▶ EXERCISE PROMPT: Keep only those lines of the records that include the string "agent".

▶ Stored records:
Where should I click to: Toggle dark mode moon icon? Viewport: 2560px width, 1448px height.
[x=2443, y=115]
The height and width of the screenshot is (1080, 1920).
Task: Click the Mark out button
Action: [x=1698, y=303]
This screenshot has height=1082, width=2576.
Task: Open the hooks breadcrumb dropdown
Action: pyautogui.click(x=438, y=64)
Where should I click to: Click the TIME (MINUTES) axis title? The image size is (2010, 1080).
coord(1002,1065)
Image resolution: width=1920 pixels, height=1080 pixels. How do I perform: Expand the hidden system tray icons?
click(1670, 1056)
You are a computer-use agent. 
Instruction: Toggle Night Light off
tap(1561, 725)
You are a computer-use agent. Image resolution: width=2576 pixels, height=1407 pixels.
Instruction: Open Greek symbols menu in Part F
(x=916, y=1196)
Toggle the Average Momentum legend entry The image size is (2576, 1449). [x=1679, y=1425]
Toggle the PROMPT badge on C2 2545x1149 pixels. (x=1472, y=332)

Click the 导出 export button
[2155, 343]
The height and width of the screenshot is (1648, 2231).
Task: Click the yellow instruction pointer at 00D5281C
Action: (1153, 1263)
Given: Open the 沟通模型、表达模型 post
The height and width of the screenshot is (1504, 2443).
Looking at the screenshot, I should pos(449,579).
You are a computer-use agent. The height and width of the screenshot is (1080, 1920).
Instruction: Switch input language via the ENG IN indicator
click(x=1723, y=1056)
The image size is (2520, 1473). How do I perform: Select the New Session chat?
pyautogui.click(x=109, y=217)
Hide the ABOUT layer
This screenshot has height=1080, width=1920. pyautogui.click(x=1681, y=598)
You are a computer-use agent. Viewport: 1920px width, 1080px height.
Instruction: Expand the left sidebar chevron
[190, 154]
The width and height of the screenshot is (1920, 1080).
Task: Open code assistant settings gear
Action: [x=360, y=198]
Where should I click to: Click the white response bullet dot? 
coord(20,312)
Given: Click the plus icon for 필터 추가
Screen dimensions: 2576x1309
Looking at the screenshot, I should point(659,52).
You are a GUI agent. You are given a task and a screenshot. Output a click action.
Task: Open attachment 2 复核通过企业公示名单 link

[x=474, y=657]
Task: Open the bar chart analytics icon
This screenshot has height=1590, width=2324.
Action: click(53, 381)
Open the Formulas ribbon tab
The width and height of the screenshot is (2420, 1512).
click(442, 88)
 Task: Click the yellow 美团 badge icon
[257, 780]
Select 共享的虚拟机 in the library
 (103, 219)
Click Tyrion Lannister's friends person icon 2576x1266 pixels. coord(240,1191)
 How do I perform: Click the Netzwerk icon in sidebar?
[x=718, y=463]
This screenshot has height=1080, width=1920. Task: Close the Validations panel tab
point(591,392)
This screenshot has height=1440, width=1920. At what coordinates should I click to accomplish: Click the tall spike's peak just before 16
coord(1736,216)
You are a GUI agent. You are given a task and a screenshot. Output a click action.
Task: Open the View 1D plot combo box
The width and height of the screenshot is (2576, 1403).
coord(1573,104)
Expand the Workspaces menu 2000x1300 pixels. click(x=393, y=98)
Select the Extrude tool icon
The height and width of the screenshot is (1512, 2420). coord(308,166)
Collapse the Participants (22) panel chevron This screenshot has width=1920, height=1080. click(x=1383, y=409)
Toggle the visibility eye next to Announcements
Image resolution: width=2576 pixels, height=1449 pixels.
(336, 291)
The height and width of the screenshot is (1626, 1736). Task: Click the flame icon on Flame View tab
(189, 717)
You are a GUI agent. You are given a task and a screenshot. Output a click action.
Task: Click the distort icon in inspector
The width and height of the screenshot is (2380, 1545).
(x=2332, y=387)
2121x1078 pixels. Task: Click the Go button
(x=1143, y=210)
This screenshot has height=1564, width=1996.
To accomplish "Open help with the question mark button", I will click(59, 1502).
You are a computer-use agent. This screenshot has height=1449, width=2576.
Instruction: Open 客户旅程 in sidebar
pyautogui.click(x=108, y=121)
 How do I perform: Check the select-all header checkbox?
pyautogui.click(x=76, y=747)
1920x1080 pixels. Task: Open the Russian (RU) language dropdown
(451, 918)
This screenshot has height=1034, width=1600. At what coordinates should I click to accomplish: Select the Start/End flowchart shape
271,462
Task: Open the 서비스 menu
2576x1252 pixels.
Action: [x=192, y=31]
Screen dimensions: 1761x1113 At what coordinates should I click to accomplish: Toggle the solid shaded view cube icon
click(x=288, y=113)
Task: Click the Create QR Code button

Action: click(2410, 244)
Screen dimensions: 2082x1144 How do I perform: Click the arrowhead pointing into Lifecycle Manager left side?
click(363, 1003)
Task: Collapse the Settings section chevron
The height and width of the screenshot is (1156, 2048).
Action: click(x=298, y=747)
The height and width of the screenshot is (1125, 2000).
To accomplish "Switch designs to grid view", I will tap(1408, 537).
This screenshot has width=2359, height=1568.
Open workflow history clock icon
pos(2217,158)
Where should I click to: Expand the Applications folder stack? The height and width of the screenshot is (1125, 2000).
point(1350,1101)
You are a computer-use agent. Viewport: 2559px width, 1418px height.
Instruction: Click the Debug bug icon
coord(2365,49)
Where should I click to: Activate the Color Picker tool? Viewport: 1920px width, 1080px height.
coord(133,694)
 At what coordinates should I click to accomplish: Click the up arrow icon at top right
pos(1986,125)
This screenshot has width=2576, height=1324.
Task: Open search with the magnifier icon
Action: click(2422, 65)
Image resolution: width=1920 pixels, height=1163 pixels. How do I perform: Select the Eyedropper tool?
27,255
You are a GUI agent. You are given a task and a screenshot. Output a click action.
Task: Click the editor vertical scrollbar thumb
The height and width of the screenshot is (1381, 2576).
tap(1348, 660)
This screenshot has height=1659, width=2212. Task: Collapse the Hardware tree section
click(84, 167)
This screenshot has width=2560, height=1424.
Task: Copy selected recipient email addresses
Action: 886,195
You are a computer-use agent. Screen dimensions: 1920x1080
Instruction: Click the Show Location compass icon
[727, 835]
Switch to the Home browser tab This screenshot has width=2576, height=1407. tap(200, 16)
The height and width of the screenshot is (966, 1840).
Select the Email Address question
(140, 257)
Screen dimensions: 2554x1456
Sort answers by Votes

▶ RESPONSE TO THE TASK:
You are a computer-use agent. 
You are a computer-use agent. Image resolution: width=2576 pixels, height=1407 pixels.
You are a computer-use agent. The height and width of the screenshot is (1080, 1920).
You are a computer-use agent. Viewport: 1920px width, 1080px height.
You are a GUI agent. You are given a task and a screenshot. Output a click action.
You are a GUI agent. You are given a task and a screenshot. Output a click action.
You are a GUI agent. You are given a task and a screenshot. Output a click action.
You are a computer-use agent. This screenshot has height=1449, width=2576.
You are a computer-use agent. Viewport: 2559px width, 1418px height.
You are a GUI agent. You are given a task and a screenshot. Output a click action.
You are a computer-use agent. Screen dimensions: 1920x1080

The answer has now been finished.